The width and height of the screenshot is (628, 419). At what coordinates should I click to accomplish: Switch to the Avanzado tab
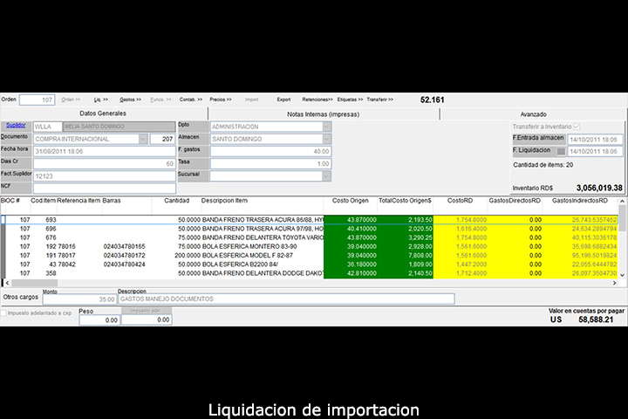tap(533, 113)
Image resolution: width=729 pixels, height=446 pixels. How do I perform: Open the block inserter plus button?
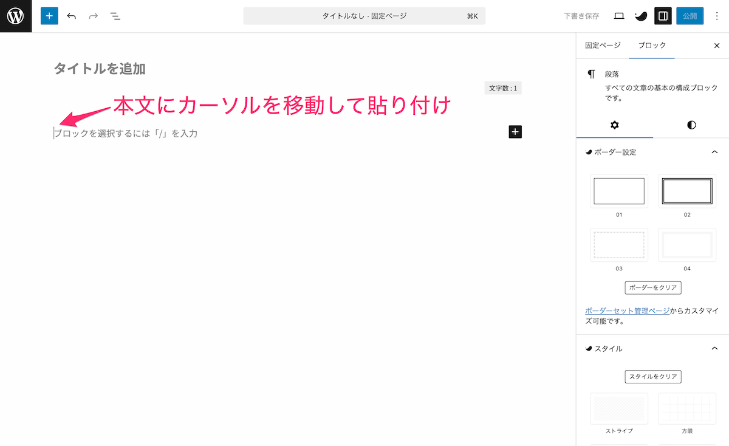(49, 16)
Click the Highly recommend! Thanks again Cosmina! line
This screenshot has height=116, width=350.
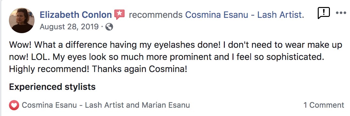[98, 69]
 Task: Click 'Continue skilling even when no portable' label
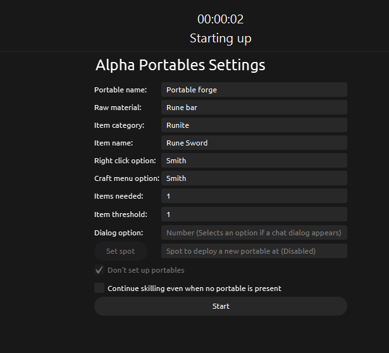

■ Work order: Return every record exactly, minus the pictures.

■ Your solution:
The width and height of the screenshot is (628, 419). At what coordinates should I click to accomplish: Switch to the Avanzado tab
tap(533, 113)
Image resolution: width=729 pixels, height=446 pixels. How do I perform: Open the block inserter plus button?
(49, 16)
Click the Highly recommend! Thanks again Cosmina! line
This screenshot has height=116, width=350.
[98, 69]
 Task: Click 'Continue skilling even when no portable' label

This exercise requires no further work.